On Gratitude

silhouette of a person standing on a rock with the sunset in front of them

An encounter with a woman in Oregon has stuck with me. We didn’t even talk to her but an increasingly loud conversation she had with a woman at the front desk at a hotel, although brief, was memorable. 

We were checking in at a Best Western Plus and so was the guest, a woman around the age of 70. She asked about a microwave in the room and the woman at the front desk said there wasn’t one. The guest was shocked.

GUEST: “But this is a Best Western PLUS. The PLUS means you have a microwave! We were going to get some pizza!”

DESK: “I’m sorry Ma’am. None of our rooms have a microwave in them.”

GUEST: “But you’re a PLUS! I never imagined a PLUS wouldn’t include a microwave.”

DESK: “I’m on break in a half hour. No one delivers here but I’d be happy to bring you back a pizza, if you like.”

GUEST: “But we wanted to heat it up later in the MICROWAVE! How’r we gonna do that now?”

DESK: “I’m sorry Ma’am. There isn’t anything I can do about that, but I will get you a pizza, or maybe there’s something else you’d like?”

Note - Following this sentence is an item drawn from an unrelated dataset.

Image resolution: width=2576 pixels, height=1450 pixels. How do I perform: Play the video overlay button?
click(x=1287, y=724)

GUEST: “What I’d LIKE is a MICROWAVE in my ROOM!” She stomped out of the lobby.

DESK: ~soft sigh~

When the guest left, I complimented the employee for offering to spend her break getting pizza for this woman. It was more than generous but her act of kindness was completely lost on the guest. Instead of staying so fixated on the microwave, she could have chosen to stay somewhere else or accepted reality. The microwave wasn’t happening no matter what fuss she put up. Talk about a first world problem.

Maybe this woman didn’t encounter homeless people, drawn to the warmth of the Pacific in hopes of just staying alive. Maybe she was just having a bad day and this was one thing too many. It’s also possible that she doesn’t experience gratitude at all, or enough, because from where I stood, she seemed to have it pretty good in her one-night, microwave-less existence.

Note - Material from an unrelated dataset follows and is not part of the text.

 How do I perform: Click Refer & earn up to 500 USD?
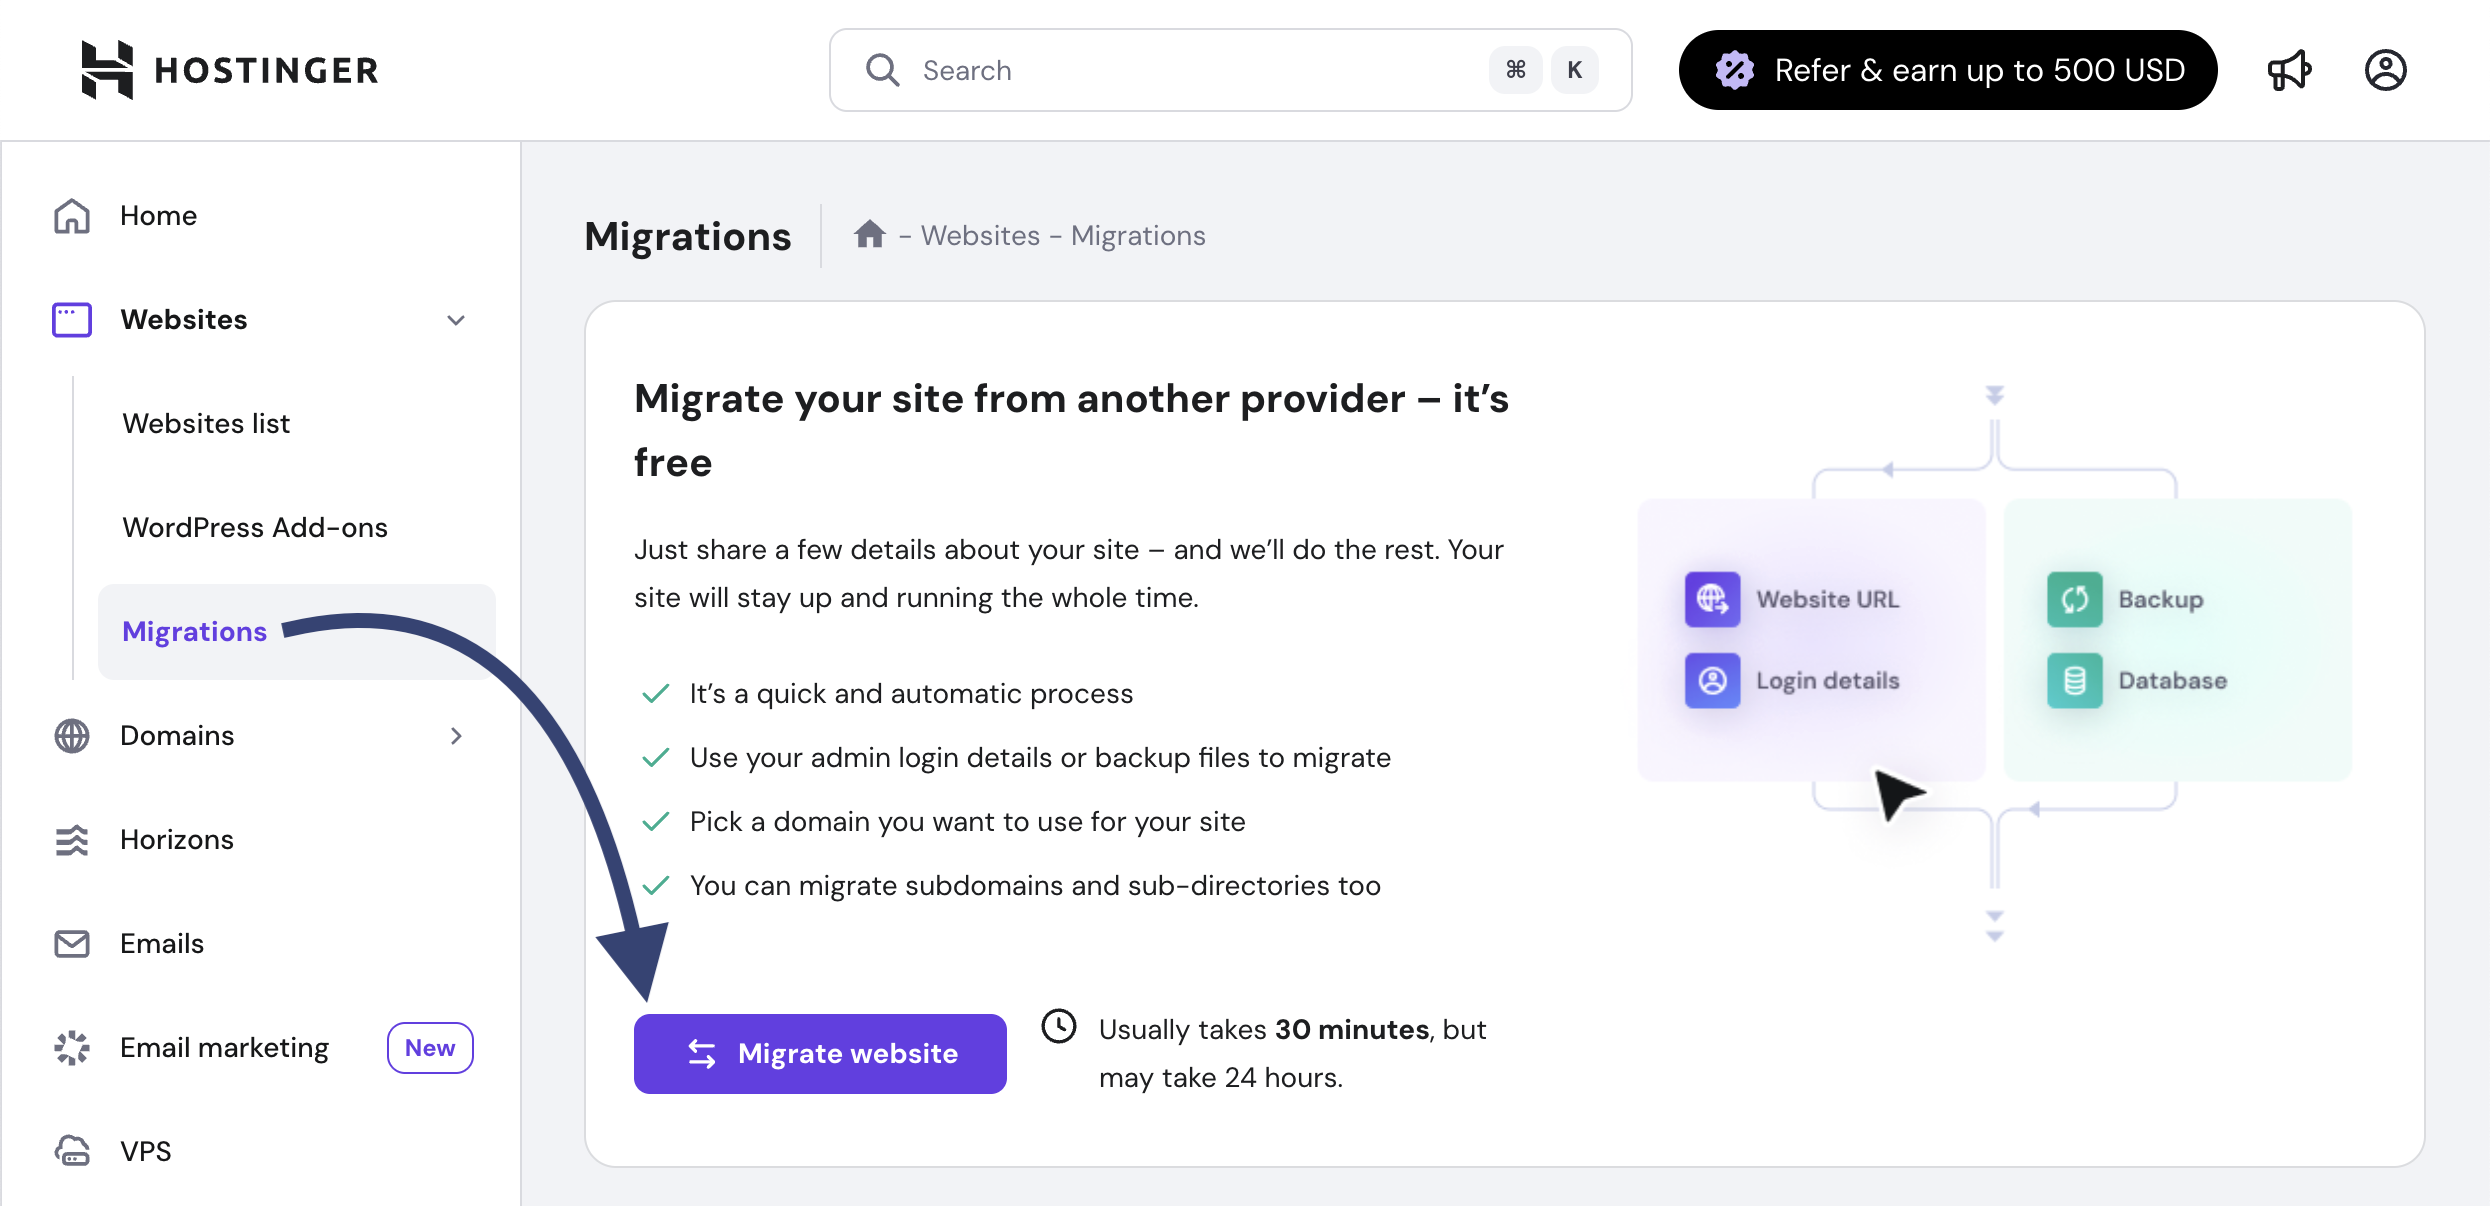tap(1947, 70)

I hope I’m never so caught up in my own expectations that I miss a selfless act of generosity that’s right in front of me. However, we sometimes need people to behave this way in our presence to remind us of what’s important and to be aware of the kindness of others.

3 thoughts on “On Gratitude”

  1. The situation you describe, wasn’t one about microwaves, but one about perception and expectations as to what “plus” means and maybe even a little generational tossed in.

    The woman at the desk, did an excellent job in a no win situation

  2. I would love to see if this ungrateful heifer (to use a word my mom would attribute to women who cut her off in traffic, etc.) went online to dis the hotel for not having her blessed microwave. You could comment and say you witnessed the selflessness of the hotel desk clerk – but that would take a lot of sleuthing and time you don’t have. But honestly. Heating a baby bottle in the night? Maybe. (Although a sink full of hot water would do that). But a pizza? Just – no.